About the history of chickens from breeding in China to cockfighting to poultry farming.



By 1400 B.C., the Chinese were raising and breeding chickens for meat and eggs. Shortly thereafter, chickens were exported to Egypt and--long before the Christian era--became a livestock staple in Rome and Greece. In 43 A.D., Roman invaders introduced the chicken to England.

Chickens first reached North and South America in the 1500s as part of the Spanish explorers' travel provisions. Chickens were also part of the Pilgrims' Mayflower cargo, and they were carried westward by American pioneers on their cross-country treks.

In addition to providing meat, eggs, and feathers, a fortunate few chickens over the centuries have been used as "show" animals and family pets.

The most controversial use of the chicken is for cockfighting. Gamecocks are "hit" birds, specially bred for ferocity, speed, and power. Equipped by men with knife-sharp artificial spurs, the cocks stage bloody fights-to-the-death. Unlike bullfighting, cockfighting involves danger only to the bird.

Originated in China and India, this vicious amusement was practiced in ancient Rome, Greece, and Persia. It was particularly popular in England until declared illegal in 1849. Chicken George, slave ancestor of Alex Haley in his best-seller Roots, earned his freedom by working as a cock trainer in the U.S. and England during the early 19th century.

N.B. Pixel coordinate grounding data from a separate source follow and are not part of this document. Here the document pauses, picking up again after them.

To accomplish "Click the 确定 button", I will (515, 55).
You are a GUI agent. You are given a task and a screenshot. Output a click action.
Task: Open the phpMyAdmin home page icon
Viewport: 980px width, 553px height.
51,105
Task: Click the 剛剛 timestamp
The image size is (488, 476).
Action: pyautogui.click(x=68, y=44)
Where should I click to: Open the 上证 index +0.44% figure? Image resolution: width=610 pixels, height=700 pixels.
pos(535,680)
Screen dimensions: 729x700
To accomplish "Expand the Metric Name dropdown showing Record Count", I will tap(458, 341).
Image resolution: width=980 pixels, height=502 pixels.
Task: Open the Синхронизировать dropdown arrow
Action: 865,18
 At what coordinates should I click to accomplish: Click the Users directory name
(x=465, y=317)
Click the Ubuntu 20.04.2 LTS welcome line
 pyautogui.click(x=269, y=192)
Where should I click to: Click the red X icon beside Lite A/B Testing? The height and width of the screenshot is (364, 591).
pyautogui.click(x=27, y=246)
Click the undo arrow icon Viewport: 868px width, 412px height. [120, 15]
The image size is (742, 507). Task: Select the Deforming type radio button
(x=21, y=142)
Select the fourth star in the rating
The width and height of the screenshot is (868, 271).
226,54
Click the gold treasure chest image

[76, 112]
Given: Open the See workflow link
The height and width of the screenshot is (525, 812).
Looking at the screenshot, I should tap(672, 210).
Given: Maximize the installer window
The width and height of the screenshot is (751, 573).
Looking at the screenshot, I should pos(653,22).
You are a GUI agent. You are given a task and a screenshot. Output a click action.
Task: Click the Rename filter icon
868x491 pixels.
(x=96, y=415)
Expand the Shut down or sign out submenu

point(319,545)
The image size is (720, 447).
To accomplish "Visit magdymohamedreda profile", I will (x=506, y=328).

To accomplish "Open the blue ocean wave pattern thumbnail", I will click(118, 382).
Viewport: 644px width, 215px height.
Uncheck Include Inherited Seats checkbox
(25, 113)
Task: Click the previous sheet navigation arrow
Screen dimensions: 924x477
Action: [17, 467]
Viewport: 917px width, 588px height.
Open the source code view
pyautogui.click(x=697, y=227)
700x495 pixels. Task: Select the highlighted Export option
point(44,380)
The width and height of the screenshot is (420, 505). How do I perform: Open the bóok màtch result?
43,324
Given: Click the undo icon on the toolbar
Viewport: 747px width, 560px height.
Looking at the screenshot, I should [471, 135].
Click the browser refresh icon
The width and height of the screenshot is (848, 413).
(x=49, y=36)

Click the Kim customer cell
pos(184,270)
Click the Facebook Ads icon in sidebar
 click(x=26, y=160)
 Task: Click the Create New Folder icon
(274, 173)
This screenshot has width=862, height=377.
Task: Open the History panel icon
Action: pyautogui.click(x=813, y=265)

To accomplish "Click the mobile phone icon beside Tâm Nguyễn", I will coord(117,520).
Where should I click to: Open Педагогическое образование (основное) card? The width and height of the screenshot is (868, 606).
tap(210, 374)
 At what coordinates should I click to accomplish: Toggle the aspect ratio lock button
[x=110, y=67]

Cockfighting is still common in Spain, the Orient, and many Latin American countries. There is also an enthusiastic black-market audience for the sadistic sport in some parts of the U.S.

Today, poultry farming is a major business. Its growth has paralleled decreased costs in "chicken and egg factories" and the success of such take-out-food chains as Colonel Sanders' Kentucky Fried Chicken. There are an estimated 3.8 billion chickens in the world--one fifth of them in the U.S.--and they produce more than 390 billion eggs annually.